● **Source information**
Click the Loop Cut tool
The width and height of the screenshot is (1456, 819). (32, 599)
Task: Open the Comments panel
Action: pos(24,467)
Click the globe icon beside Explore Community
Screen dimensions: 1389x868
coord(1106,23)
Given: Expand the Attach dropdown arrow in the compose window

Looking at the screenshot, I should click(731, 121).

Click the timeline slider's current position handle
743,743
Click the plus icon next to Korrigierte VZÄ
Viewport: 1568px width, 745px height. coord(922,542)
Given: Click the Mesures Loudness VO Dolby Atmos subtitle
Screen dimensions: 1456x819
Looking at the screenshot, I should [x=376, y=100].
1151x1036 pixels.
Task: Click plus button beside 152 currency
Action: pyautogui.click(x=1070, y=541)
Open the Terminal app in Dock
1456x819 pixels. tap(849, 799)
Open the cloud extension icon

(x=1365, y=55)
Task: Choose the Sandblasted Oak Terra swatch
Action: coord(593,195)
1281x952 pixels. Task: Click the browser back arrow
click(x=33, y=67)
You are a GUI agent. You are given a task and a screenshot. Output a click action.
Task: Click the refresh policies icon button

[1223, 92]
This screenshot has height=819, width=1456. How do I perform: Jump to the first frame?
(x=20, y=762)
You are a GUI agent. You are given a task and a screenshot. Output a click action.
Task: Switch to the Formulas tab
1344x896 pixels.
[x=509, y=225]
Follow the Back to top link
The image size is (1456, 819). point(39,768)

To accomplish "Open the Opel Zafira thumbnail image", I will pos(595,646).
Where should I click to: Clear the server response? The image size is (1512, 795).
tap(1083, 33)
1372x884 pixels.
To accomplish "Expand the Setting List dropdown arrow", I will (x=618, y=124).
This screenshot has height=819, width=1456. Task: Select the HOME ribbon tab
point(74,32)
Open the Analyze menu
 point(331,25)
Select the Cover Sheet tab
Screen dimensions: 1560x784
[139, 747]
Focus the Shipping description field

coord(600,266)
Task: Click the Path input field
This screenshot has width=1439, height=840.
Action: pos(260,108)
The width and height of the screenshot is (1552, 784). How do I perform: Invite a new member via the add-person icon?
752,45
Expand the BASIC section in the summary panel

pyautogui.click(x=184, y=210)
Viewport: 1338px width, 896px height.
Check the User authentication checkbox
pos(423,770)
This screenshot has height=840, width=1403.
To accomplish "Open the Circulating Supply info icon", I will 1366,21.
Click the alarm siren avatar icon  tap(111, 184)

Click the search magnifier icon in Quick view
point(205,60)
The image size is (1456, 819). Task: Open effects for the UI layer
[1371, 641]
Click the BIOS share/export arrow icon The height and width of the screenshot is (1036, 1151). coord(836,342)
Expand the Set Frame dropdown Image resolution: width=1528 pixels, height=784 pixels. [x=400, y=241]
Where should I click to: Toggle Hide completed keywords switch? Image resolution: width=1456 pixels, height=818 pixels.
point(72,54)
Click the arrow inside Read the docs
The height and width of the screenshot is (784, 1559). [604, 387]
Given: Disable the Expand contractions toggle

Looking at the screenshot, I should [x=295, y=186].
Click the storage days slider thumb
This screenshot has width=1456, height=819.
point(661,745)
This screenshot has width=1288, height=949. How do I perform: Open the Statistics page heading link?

● **Task brief**
Go through the entries above and copy each line holding the string "will".

● **Solution to the exercise**
To accomplish "Open the Opel Zafira thumbnail image", I will pos(595,646).
To accomplish "Expand the Setting List dropdown arrow", I will (x=618, y=124).
To accomplish "Open the Circulating Supply info icon", I will 1366,21.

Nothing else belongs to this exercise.